*Assignment*:
Your answer must be the full listing, repeated word for word.

──────── Exercise data ────────

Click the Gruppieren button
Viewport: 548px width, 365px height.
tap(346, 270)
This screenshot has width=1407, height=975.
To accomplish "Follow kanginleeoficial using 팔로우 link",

────────

*Problem solution*:
Click the Gruppieren button
Viewport: 548px width, 365px height.
tap(346, 270)
This screenshot has width=1407, height=975.
To accomplish "Follow kanginleeoficial using 팔로우 link",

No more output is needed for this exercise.